The funding passed the House by an overwhelming bipartisan majority in September of last year, but Paul has repeatedly blocked passage in the Senate, insisting that funding be reallocated from Afghanistan aid to pay for the $1 billion Iron Dome supplement.
The letter — sent to Senate Majority Leader Chuck Schumer (D-NY) and Minority Leader Mitch McConnell (R-KY) — was signed by Christians United for Israel, The Jewish Federations of North America, the Orthodox Union, Hadassah, the Jewish Council for Public Affairs, the United Synagogue of Conservative Judaism, the Union for Reform Judaism and the Anti-Defamation League.
“[The funding] has bipartisan support in the Senate, although passage has been stymied,” the letter, a copy of which was obtained by Jewish Insider, reads. “One person’s objection should not undermine the overwhelming bipartisan will of the Senate nor stand in the way of ensuring Israel has the tools necessary to keep people safe.”
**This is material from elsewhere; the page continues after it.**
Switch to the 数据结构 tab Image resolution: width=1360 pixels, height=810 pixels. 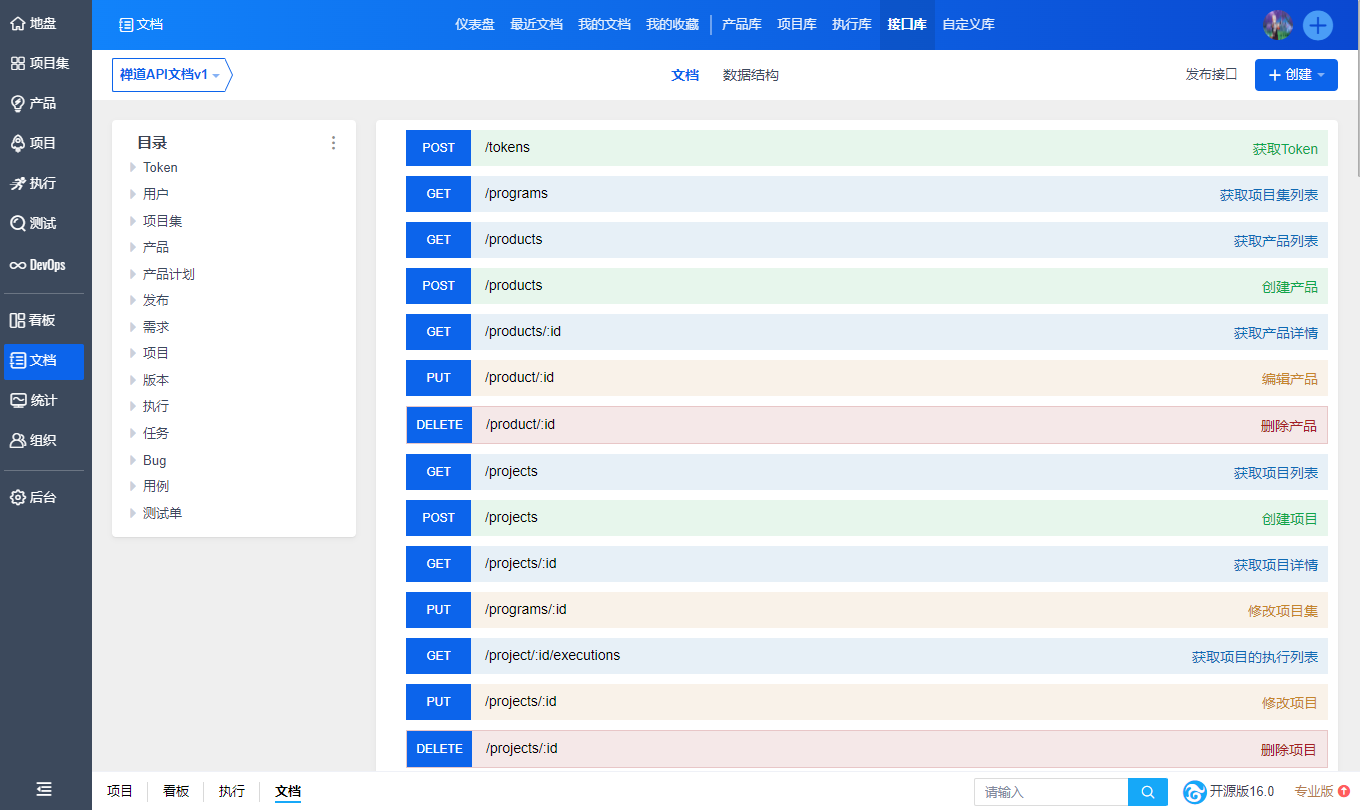(750, 74)
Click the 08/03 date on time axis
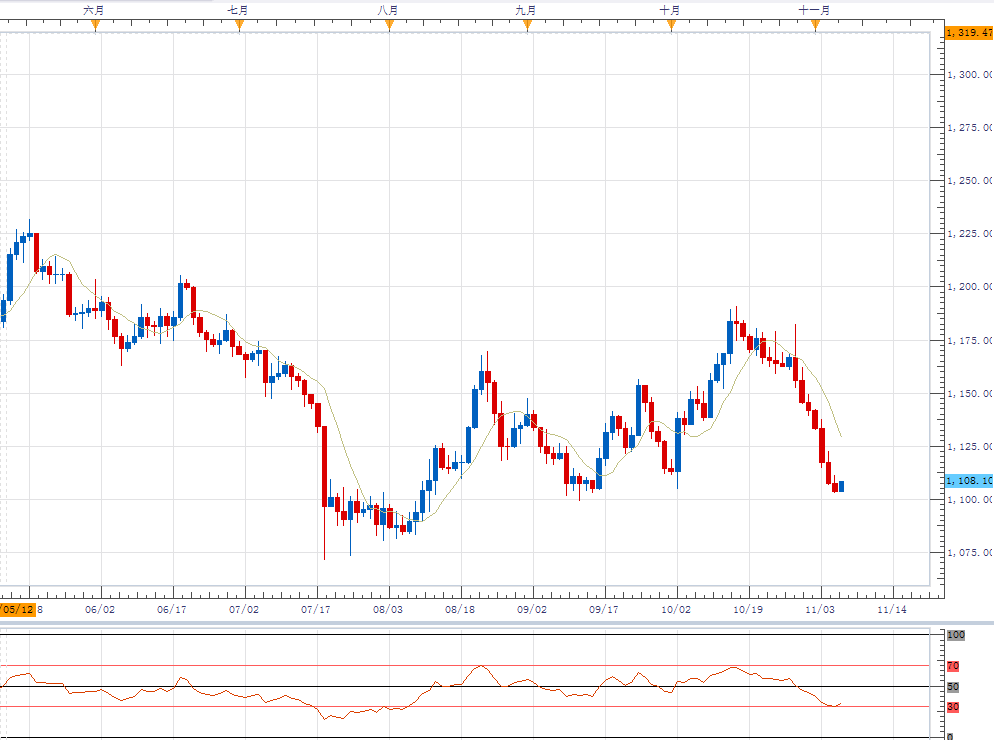The height and width of the screenshot is (740, 994). click(x=388, y=608)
For some of the groups targeting Paul, the letter represents an escalation.
A Senate source told JI in December — after Paul blocked a unanimous consent request to pass the funding on the Senate floor for the fourth time — that the “next chance” to approve the funding would be in a possible omnibus government funding package in February.
On Tuesday, the organizations wrote that they oppose this strategy.
“While we understand the supplemental Iron Dome funding would likely be included in a final omnibus spending package, the delay and even the prospects of a second continuing resolution undermine Israel’s security when the need to replenish this defensive system is urgent,” the letter reads.
It is also increasingly uncertain whether Congress will be able to finalize an omnibus funding package by February.
Schumer spokesperson Angelo Roefaro emphasized to JI, in response to the letter, that “[t]he Democratic side of the aisle wants to pass the bill by unanimous consent, but Senator Paul continues to block the bill from going to the President’s desk.”
The plan to pass the funding as part of an omnibus “puts a lot of faith in Congress’s ability to pass an omnibus. And for an important partner like Israel — they shouldn’t have to wait 9 months for replenishment of defensive, life-saving equipment,” a senior government official with knowledge of Iron Dome funding told JI.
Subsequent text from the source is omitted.